▶ [Page extract]
• • • • • • •

READY OR NOT
★★★
It’s a simple premise worthy of an elevator pitch: a newlywed is hunted by her wealthy new in-laws in a bloody game of hide & seek. It’s a premise that, in Ready Or Not, is played for black comedy, plentiful splatter-horror, and even a sense of social symbolism.
“It’s true what they say, the rich really are different,” offers Adam Brody, sagely; he the nicest of a host of in-laws who range from haughty to witchy.
Here, the rich have obtained their wealth via a pact with the devil, and maintaining their status on the social totem-pole involves both human sacrifice —especially of the poor — and decadent satanic perversion. They’ve set the (wedding) night aside for this ritual of killing, but it shouldn’t take too long; after all, their patriarch has a tee time at 8am the next morning.
There are, of course, limits to Ready Or Not’s thematic critique. Compared to something like Kleber Mendonça Filho & Juliano Dornelles’ Bacurau, which repurposes ultraviolent ’70s exploitation cinema to author an angry, incisive takedown of contemporary Brazilian politics, Ready Or Not can’t summon such weight. It’s, ultimately, a little silly. But, that isn’t necessarily to its detriment. Part of the fun — and watching it is, indeed, fun — is its over-the-top loopiness; how all its terror and gore is marshalled in service of a comedy.

• • • • • • •

▶ [Listing]
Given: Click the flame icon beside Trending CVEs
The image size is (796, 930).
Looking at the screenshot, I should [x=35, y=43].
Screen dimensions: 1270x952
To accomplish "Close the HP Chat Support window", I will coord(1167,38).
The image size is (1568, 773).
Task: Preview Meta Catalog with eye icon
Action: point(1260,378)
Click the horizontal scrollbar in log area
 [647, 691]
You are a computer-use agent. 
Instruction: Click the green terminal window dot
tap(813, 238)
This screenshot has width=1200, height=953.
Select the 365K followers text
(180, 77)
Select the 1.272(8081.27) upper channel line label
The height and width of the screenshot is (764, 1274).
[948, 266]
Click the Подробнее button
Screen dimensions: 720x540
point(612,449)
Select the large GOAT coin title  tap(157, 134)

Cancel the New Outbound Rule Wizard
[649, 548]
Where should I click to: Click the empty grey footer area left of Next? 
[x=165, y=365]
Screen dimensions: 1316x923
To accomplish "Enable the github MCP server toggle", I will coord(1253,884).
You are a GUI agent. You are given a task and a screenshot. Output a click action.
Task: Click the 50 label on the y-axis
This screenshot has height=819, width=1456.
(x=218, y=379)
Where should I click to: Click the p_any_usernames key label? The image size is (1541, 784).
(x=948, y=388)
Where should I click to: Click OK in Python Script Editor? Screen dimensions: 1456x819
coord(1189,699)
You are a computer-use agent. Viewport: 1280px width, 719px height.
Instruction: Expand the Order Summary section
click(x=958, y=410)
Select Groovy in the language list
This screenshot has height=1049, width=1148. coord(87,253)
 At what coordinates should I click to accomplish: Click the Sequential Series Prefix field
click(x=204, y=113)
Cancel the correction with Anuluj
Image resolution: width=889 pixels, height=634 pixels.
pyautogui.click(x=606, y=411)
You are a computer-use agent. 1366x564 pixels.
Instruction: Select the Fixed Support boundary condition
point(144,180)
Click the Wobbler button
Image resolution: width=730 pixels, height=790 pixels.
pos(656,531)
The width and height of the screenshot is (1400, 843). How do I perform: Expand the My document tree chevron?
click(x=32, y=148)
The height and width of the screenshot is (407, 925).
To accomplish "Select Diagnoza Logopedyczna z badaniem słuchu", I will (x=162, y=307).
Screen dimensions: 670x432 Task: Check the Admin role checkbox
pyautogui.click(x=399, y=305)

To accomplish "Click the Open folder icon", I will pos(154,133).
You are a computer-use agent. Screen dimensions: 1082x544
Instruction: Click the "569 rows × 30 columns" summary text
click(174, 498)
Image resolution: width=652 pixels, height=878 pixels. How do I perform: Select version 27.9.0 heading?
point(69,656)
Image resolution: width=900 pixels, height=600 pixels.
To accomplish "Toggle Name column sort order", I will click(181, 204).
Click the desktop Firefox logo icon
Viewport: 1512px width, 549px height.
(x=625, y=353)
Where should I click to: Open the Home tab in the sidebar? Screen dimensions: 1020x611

• • • • • • •

▶ [Requirements]
1. Reproduce the stretch of the Ready Or Not review from "Here, the rich" through "the next morning.".
2. Summarize the Ready Or Not review in two sentences.
The listing is separate material, apart from the review.

▶ [Exercise results]
1.
Here, the rich have obtained their wealth via a pact with the devil, and maintaining their status on the social totem-pole involves both human sacrifice —especially of the poor — and decadent satanic perversion. They’ve set the (wedding) night aside for this ritual of killing, but it shouldn’t take too long; after all, their patriarch has a tee time at 8am the next morning.

2. Ready Or Not follows a newlywed hunted by her wealthy new in-laws in a bloody game of hide & seek, played for black comedy and splatter-horror, with the family owing its wealth to a pact with the devil. Its social critique is limited and it is a little silly, but its over-the-top loopiness is part of the fun.